Invisible Decays of the Supersymmetric Higgs and Dark Matter

TL;DR

This paper explores how light supersymmetric particles can cause the Higgs boson to decay invisibly into neutralinos, affecting its detection prospects at colliders and constraining supersymmetric parameter space.

Contribution

It analyzes the impact of light sparticles on Higgs decays and identifies parameter regions where Higgs detection via gamma gamma channel is hindered, providing new insights into supersymmetric phenomenology.

Findings

Invisible Higgs decays into neutralinos can suppress gamma gamma signals.

Certain parameter regions allow acceptable relic density with reduced gamma gamma branching ratio.

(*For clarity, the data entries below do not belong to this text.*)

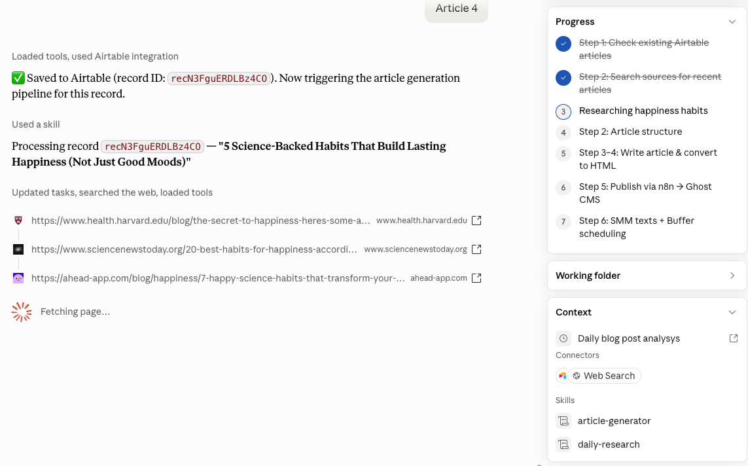Click the Fetching page spinner
Viewport: 748px width, 466px height.
22,312
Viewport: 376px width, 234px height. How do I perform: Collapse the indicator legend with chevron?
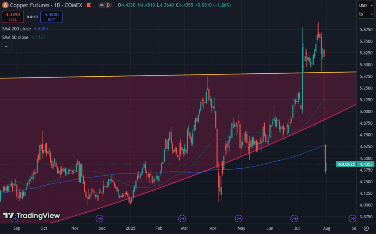click(6, 47)
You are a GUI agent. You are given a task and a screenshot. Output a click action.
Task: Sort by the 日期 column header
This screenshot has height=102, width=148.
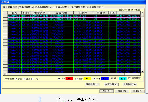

Lower limits on U(1) gaugino mass M_1 are established independently of other parameters.

Abstract

We discuss effects of the light sparticles on decays of the lightest Higgs in a supersymmetric model with nonuniversal gaugino masses at the high scale, focusing on the `invisible' decays into neutralinos. These can impact significanlty the discovery possibilities of the lightest Higgs at the LHC. We show that due to these decays, there exist regions of the $M_2-\mu$ space where the B.R. $(h \to \gamma \gamma)$ becomes dangerously low even after imposing the LEP constraints on the sparticle masses, implying a possible preclusion of its discovery in the $\gamma \gamma$ channel. We find that there exist regions in the parameter space with acceptable relic density and where the ratio ${B.R. (h \to \gamma \gamma)_{SUSY} \over B.R. (h \to \gamma \gamma)_{SM}}$ falls below 0.6, implying loss of signal in the $\gamma \gamma$ channel. These regions correspond to $\tilde \chi_1^+, \tilde \chi_2^0$ masses which should be accessible already at the Tevatron. Further we find that considerations of relic density put lower limit on the U(1) gaugino mass parameter $M_1$ independently of $\mu, \tan \beta$ and $m_0$.